Probing Earth's core using atmospheric neutrino oscillations in the presence of NSI at INO-ICAL

Abstract

Neutrinos can serve as a complementary and independent tool to gravitational and seismic studies in exploring the interior of Earth, thanks to their unique properties: extremely low interaction cross sections and flavor oscillations. With the precise measurements of neutrino oscillation parameters and observation of the non-zero value of mixing angle $θ_{13}$, it has become feasible to detect the forward scattering of GeV-energy atmospheric neutrinos passing through Earth with ambient electrons in the form of matter effects on neutrino oscillation probabilities. These matter effects depend on both the neutrino energy and electron density distribution along their path, making them ideally suited for exploring the inner structure of Earth. Furthermore, in the presence of non-standard interactions (NSI) of neutrinos with matter, oscillation patterns undergo additional modifications.
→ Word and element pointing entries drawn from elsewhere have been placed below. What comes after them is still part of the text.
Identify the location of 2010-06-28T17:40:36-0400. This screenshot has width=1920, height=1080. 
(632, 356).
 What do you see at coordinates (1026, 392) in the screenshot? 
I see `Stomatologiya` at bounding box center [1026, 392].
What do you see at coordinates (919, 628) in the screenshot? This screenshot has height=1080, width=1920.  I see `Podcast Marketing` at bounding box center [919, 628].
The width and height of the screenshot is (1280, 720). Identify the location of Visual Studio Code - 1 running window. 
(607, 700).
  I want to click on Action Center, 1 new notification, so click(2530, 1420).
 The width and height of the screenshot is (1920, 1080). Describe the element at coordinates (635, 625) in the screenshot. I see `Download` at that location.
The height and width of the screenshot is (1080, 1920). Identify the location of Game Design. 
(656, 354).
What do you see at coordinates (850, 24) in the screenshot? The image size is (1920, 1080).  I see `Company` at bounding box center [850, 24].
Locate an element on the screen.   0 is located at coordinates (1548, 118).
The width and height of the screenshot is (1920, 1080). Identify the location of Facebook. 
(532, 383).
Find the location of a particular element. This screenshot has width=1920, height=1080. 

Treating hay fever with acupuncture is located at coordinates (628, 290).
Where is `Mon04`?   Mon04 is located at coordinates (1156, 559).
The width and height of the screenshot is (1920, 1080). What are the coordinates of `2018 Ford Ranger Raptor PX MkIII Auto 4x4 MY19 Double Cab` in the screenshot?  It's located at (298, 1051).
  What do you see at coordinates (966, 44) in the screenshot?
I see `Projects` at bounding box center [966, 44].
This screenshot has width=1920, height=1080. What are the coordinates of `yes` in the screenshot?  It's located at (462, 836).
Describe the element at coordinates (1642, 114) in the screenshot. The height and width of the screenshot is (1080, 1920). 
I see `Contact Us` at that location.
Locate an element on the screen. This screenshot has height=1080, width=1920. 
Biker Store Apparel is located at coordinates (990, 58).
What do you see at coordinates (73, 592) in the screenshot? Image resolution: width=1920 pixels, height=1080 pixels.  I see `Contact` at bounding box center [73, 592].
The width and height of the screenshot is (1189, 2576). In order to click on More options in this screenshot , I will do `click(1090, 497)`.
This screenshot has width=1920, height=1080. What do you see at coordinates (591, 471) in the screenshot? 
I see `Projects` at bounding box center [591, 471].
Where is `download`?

In this study, we quantify the capability of an atmospheric neutrino experiment, such as a magnetized iron calorimeter detector, to validate the Earth's core and measure the position of the core-mantle boundary in the presence of NSI. We perform this study considering a three-layered density profile of Earth. Our analysis demonstrates that neutrino non-standard interactions impact these Earth tomography measurements in comparison to standard interactions.

Figures (14)

• Figure 1: Layer densities as functions of radial distances for the three-layered and two-layered density profiles of Earth. The solid-black curve represents the density profile with a core, whereas the dashed-blue curve corresponds to a density profile without a core. The inset plot illustrates the expected sensitivity to validate the core inside Earth in the presence of NC-NSI parameters. See section \ref{['sec:results_vc']} for details. Our sensitivities indicate that the significance for validating the core is substantially affected by the presence of NSI.
• Figure 2: Layer densities as functions of radial distances for the three-layered density profiles of Earth with modified-CMB locations. The solid-black curves represent the standard three-layered density profile. The dashed-black lines indicate the standard CMB location. The dark-green (light-blue) bands in all three panels show the $1\sigma$ bounds on the CMB location with SI (NSI). The dark-colored bands in the left, middle, and right panels correspond to the NC-NSI parameters $\varepsilon_{e\mu}$, $\varepsilon_{e\tau}$, and $\varepsilon_{\mu\tau}$ with the true values of $0.1$, respectively. See section \ref{['sec:results_cmb']} for details. These plots demonstrate that the limits on the location of the core-mantle boundary are significantly modified by the presence of NSI.
• Figure 3: The three-flavor $\nu_\mu \rightarrow \nu_\mu$ survival probability oscillogram for the standard three-layered density profile of Earth with standard CMB radius, $R_\text{CMB} = 3480$ km (as shown by the vertical dashed-white lines). The left (right) panel corresponds to neutrino (antineutrino). The green bands represent the first oscillation valley. We consider the benchmark values of neutrino oscillation parameters as given in table \ref{['tab:osc-param-value']}, assuming the neutrino mass ordering to be NO.
• Figure 4: The top (bottom) panels show differences between the three-flavor neutrino oscillation probabilities for ${\nu_\mu} \rightarrow {\nu_\mu}$ ($\bar{\nu}_{\mu} \rightarrow \bar{\nu}_{\mu}$) channel considering Earth density models with and without a core. The left, middle, and right columns correspond to the probability differences with NC-NSI parameter $\varepsilon_{\mu\tau}=-\,0.1, \,0.0,$ and 0.1, respectively. The top and bottom middle columns with $\varepsilon_{\mu\tau} = 0.0$ represent the SI scenario. The dashed-gray vertical lines in each panel represent the standard CMB position with radius of $R_\text{CMB} = 3480$ km. We consider the benchmark values of neutrinos oscillation parameters as given in table \ref{['tab:osc-param-value']} assuming NO.
• Figure 5: Difference in the three-flavour neutrino oscillation probabilities for ${\nu_\mu} \rightarrow {\nu_\mu}$ channel between the Earth density profiles with and without core in the presence of NC-NSI parameters $\varepsilon_{e\mu}$ (top panel) and $\varepsilon_{e\tau}$ (bottom panel). The left, middle, and right columns correspond to the probability differences for value of $\varepsilon_{e\mu}$ (or $\varepsilon_{e\tau}) =$$-\,0.1$, $0.0$, and $0.1$, respectively. The middle column presents the SI scenario. The dashed-grey vertical lines in each panel represent the standard CMB position with radius of $R_\text{CMB} = 3480$ km. We consider the benchmark oscillation parameters as given in table \ref{['tab:osc-param-value']}, assuming NO.